Para pakar dan akademisi di bidang hukum dan teknologi informasi, (dari kiri ke kanan) Agus Sudibyo, Edmon Makarim, Sinta Dewi Rosadi, Nonot Harsono, dan Sih Yuliana Wahyuningtyas, menjadi pembicara dalam rapat dengar pendapat umum bersama Komisi I DPR untuk membahas RUU Pelindungan Data Pribadi di Kompleks Parlemen Senayan, Jakarta, Rabu (1/7/2020). Hal yang dibahas dalam rapat tersebut di antaranya prinsip dan konsep perlindungan data pribadi, politik hukum perlindungan data pribadi, membangun kepercayaan pengguna teknologi, serta prinsip perlindungan data pribadi dalam perspektif internasional. RUU PDP merupakan RUU inisiatif pemerintah dan masuk dalam Prolegnas Prioritas Tahun 2020.

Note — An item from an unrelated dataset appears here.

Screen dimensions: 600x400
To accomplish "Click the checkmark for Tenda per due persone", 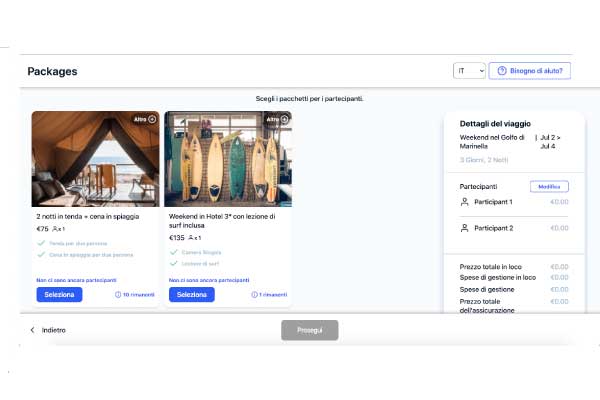I will pos(41,243).
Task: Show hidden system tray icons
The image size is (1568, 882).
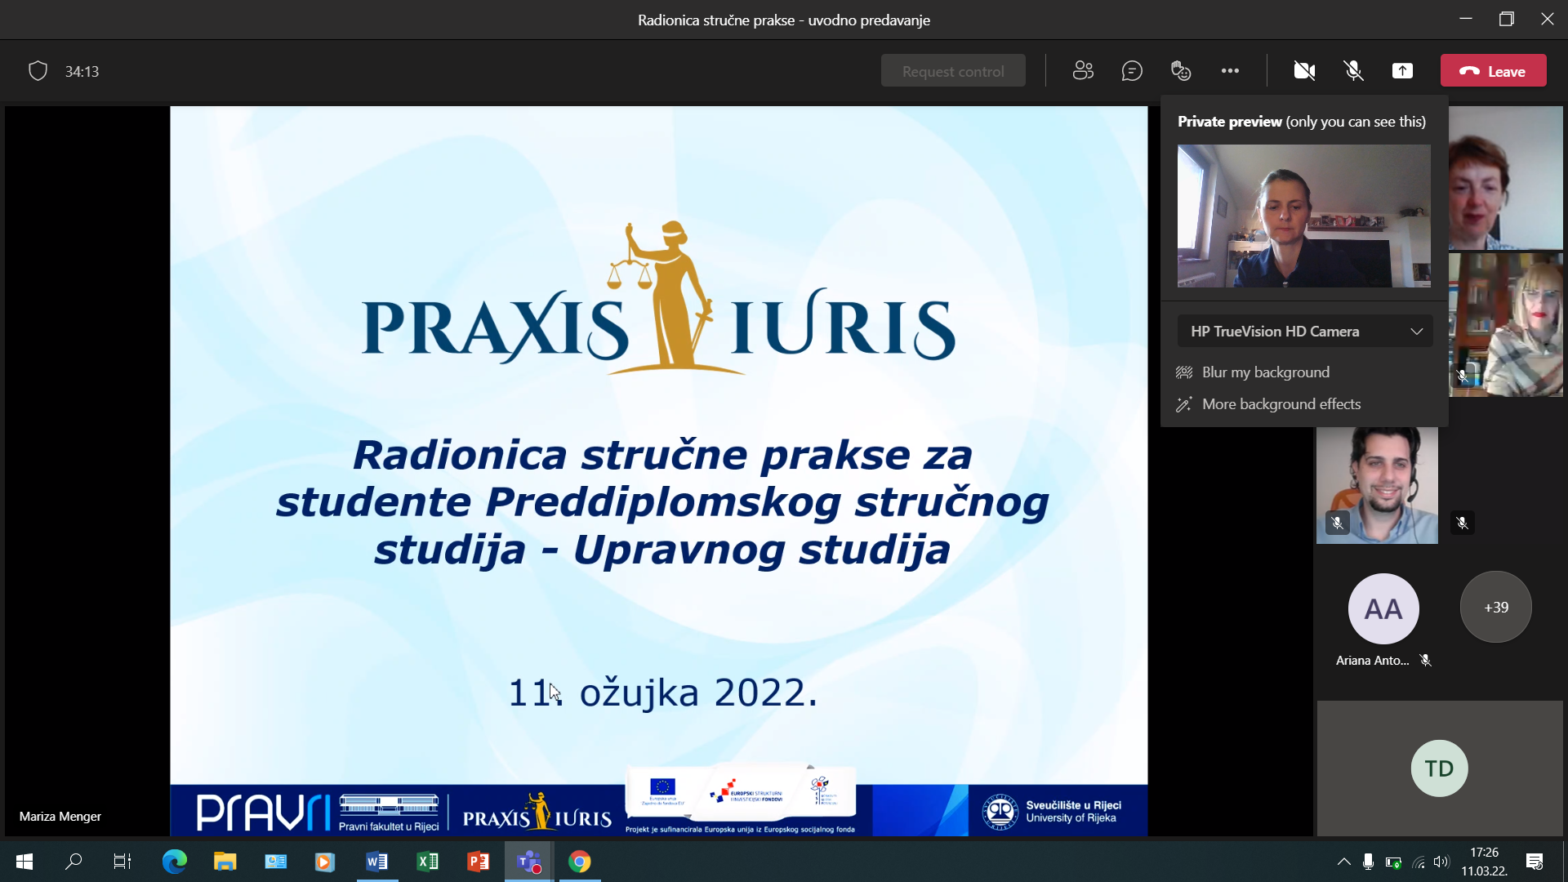Action: [1343, 861]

Kemungkinan untuk melakukan revisi UU Pemilu tetap ada. Tinggal siapa nanti yang akan mengusulkan dan bagaimana materi muatannya. Kalau mau lebih jelas, tentu Komisi II sendiri yang akan menjadi pengusul sebagai kelanjutan dari usulan mereka sebelumnya.
Direktur Eksekutif Pusat Kajian Politik (Puskapol) Universitas Indonesia Aditya Perdana mengatakan, sekalipun masih tercantum dalam prolegnas jangka panjang, tetap tidak ada kepastian kapan revisi UU Pemilu dapat dilakukan. Saat ini, dengan telah ditariknya RUU Pemilu dari prioritas tahunan, tugas Komisi Pemilihan Umum (KPU) sebagai penyelenggara pemilu kian berat. KPU kini harus membuat rancangan regulasi yang detail dan sistematis berbasis kajian mendalam serta berbagai simulasi untuk mengantisipasi berbagai kendala yang bakal muncul ketika pemilu presiden, pemilu legislatif, dan pemilu kepala daerah diselenggarakan pada tahun yang sama, 2024.

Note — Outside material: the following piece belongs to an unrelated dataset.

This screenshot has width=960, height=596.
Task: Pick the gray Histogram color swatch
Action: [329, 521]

Baca juga : RUU Prioritas pada Prolegnas 2021 Lanjutkan Sisa Usulan Tahun Ini
”Kajian itu harus dibuat secara detail, dan kemungkinannya ialah didorong untuk masuk ke peraturan KPU (PKPU). Oleh karena itu, tentu KPU harus berkonsultasi dulu dengan DPR dan pemerintah soal hal ini. Di sisi lain, ketika membuat kajian, KPU juga idealnya melibatkan kalangan masyarakat sipil dan media serta pemerhati pemilu,” kata Aditya.

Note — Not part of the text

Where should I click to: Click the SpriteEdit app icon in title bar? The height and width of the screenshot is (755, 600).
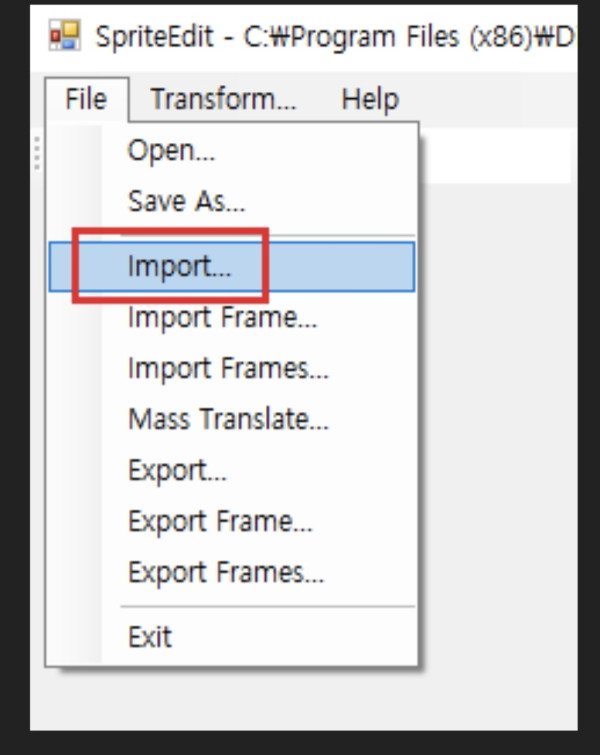coord(65,37)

Sebelumnya, anggota KPU, Pramono Ubaid Tanthowi, mengatakan, tidak semua pengaturan tahapan pemilu dan pilkada serentak nasional 2024 dapat dilakukan dengan pembuatan PKPU. KPU sedang melakukan kajian mendalam tentang tahapan apa saja yang dapat diatur dengan PKPU dan kegiatan mana yang tetap memerlukan revisi terbatas terhadap UU Pemilu atau pembuatan peraturan pemerintah pengganti UU (perppu).
”Kami masih akan mematangkan poin-poin apa saja yang memerlukan dukungan regulasi yang kuat dari pemerintah maupun DPR. Mulai Senin ini, kami meminta masukan dari semua ketua KPU di Indonesia untuk mendiskusikan soal potensi tahapan-tahapan apa saja yang bisa disederhanakan dan dimodifikasi. Kami juga secara terperinci akan melihat detail-detail tahapan mana saja di dalam pasal dan ayat mana di dalam UU yang memerlukan dukungan regulasi, apakah itu melalui PKPU, revisi terbatas UU, atau perppu,” paparnya.

Pengendara melintasi mural Komisi Pemilihan Umum untuk mengampanyekan antigolput dalam pemilu di Jalan KH Hasyim Ashari, Tangerang, Banten, Minggu (7/6/2020). Sejumlah kalangan menilai puluhan juta suara pemilih berpotensi hangus apabila RUU Pemilu disahkan terkait aturan ambang batas parlemen. Pada Pemilu 2019, lebih dari 13 juta suara sah rakyat terbuang karena adanya aturan ambang batas parlemen sebesar 4 persen. Jumlah tersebut akan bertambah jika RUU Pemilu disahkan sebab ambang batas parlemen akan dinaikkan menjadi 7 persen.